Beer has been the UK’s national drink for thousands of years, we have one of the richest brewing histories in the world, and are still at the forefront of brewing today. 82% of the beer consumed in the UK is still brewed in the UK. Sitting in a pub with a glass of beer is at the very heart of our culture, and something that has been enjoyed for generations.
We are rich in brewing history and our innovation provided the basis for some of the most recognisable and popular beer styles in the world. Inspired by our malting techniques, the first pale lager was brewed in the town of Pilsen, Bohemia in 1842; this beer was the forerunner of all “pils” or “pilsner” beers we know and love today. In fact it’s the world’s most popular beer style.
British brewers also invented what is today one of the world’s most popular beer styles - India Pale Ale, or IPA. In 1822, brewers in Burton upon Trent were keen to enter the Indian market so created beer for consumption on the sub-continent. It turned out the water in Burton was ideal for making pale beers, so the IPA was born and Burton brewers dominated the market for years to come.

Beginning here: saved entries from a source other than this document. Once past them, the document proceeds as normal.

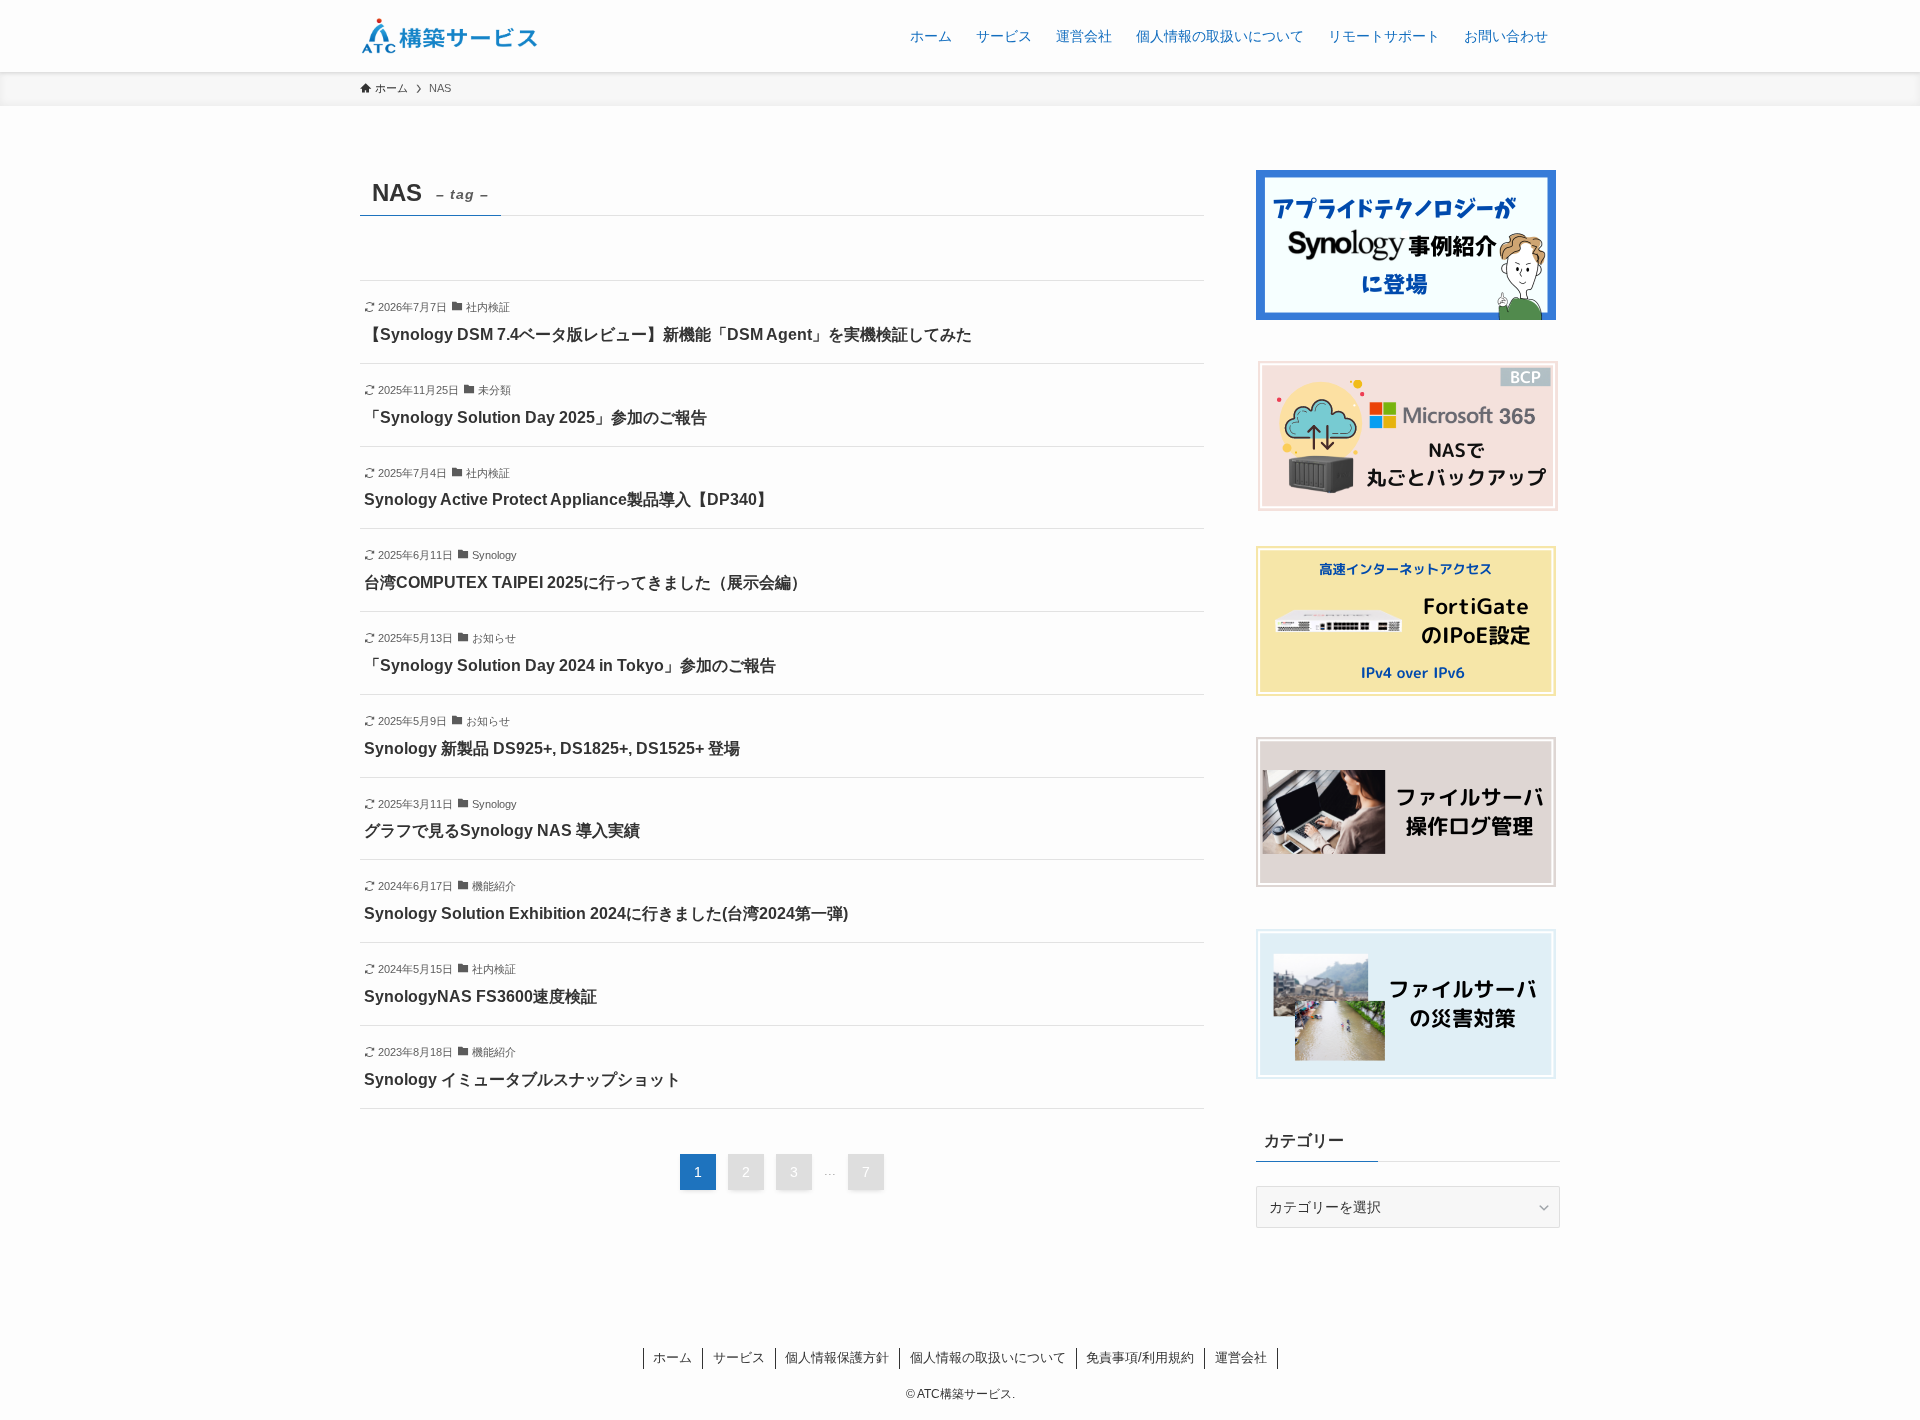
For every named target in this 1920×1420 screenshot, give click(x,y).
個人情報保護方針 (837, 1357)
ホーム (672, 1357)
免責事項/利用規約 (1140, 1357)
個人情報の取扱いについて (988, 1357)
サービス (739, 1357)
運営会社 (1241, 1357)
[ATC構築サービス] (449, 36)
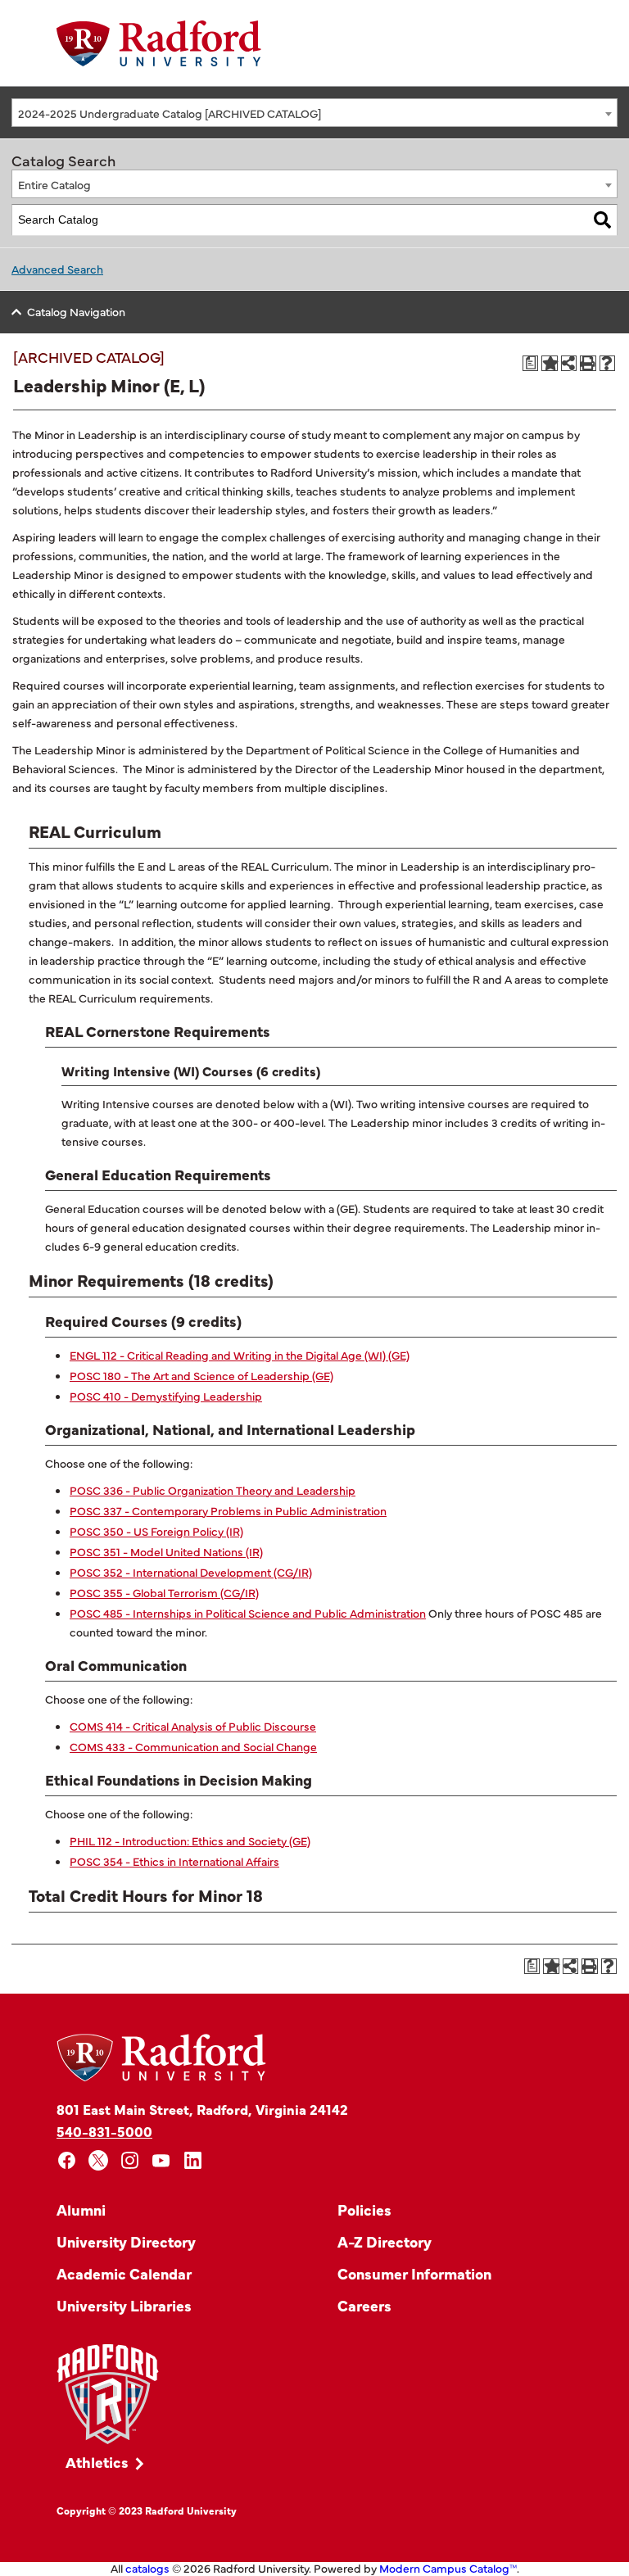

It’s not all ancient history though, there’s never been a better time to enjoy beer in the UK. Today over 2,000 breweries produce beers across 140 different styles using the best natural ingredients to produce beers of unrivalled quality and goodness that are exported all over the world. In fact, Beer is one of the UK’s top 3 food & drink exports - over 1 billion pints are exported every year to 110 countries across the world.
Beer is naturally low in alcohol and moderate beer consumption is proven to have no association with an increased BMI or weight gain. A common misconception is that beer is calorific and contains a high amount of sugar, however, beer contains 0% fat and has a relatively low sugar content. Volume for volume, beer also contains fewer calories than wine due to its significantly lower alcohol content.
Beer helps support British agriculture as UK farmers produce the majority of malted barley and wheat used in domestic beer production as well as being exported to brewers worldwide. Similarly, British hops are renowned for their earthy flavour and are sought after by brewers around the world. In this way, not only is British beer loved by people from all corners of the world, British ingredients are used in some of the most popular and recognisable beers from other countries.